**Task to carry out:** Only one stretch of the data below is wanted: the lines from the one with "This screenshot has width=1024, height=658." through the one with "The height and width of the screenshot is (424, 700).", repeated exactly.

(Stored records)
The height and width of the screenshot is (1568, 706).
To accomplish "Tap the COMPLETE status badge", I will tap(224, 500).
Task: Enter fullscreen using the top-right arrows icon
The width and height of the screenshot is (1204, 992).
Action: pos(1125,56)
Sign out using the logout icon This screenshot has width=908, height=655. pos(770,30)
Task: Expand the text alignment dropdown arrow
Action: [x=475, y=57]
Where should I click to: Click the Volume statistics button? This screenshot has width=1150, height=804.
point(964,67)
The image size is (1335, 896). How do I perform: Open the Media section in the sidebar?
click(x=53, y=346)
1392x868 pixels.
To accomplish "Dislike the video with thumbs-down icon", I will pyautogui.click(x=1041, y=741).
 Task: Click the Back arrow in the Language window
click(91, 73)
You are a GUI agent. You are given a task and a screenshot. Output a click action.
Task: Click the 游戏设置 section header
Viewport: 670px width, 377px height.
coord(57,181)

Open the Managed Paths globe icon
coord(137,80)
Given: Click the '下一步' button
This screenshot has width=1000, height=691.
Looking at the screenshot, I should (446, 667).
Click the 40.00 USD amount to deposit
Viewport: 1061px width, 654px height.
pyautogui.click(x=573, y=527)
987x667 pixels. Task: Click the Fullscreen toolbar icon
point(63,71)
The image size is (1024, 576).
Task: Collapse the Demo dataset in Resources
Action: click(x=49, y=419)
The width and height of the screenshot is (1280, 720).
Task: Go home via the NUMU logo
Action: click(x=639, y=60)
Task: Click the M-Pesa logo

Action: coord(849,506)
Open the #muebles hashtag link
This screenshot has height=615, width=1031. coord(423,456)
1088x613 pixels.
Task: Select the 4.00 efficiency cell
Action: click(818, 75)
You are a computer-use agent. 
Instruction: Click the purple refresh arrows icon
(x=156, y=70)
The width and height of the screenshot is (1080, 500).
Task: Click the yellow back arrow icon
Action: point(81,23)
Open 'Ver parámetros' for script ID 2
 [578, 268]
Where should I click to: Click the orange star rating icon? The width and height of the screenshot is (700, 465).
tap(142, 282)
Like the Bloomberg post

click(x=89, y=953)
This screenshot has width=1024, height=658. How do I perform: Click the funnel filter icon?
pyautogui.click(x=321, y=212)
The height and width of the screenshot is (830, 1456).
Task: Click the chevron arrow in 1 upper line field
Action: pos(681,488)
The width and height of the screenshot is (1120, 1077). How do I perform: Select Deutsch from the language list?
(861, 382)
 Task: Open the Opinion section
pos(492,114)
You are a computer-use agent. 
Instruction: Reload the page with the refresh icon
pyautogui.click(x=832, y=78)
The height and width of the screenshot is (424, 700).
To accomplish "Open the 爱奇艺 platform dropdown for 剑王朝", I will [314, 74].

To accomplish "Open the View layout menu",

**Expected answer:**
This screenshot has width=1024, height=658. How do I perform: Click the funnel filter icon?
pyautogui.click(x=321, y=212)
The height and width of the screenshot is (830, 1456).
Task: Click the chevron arrow in 1 upper line field
Action: pos(681,488)
The width and height of the screenshot is (1120, 1077). How do I perform: Select Deutsch from the language list?
(861, 382)
 Task: Open the Opinion section
pos(492,114)
You are a computer-use agent. 
Instruction: Reload the page with the refresh icon
pyautogui.click(x=832, y=78)
The height and width of the screenshot is (424, 700).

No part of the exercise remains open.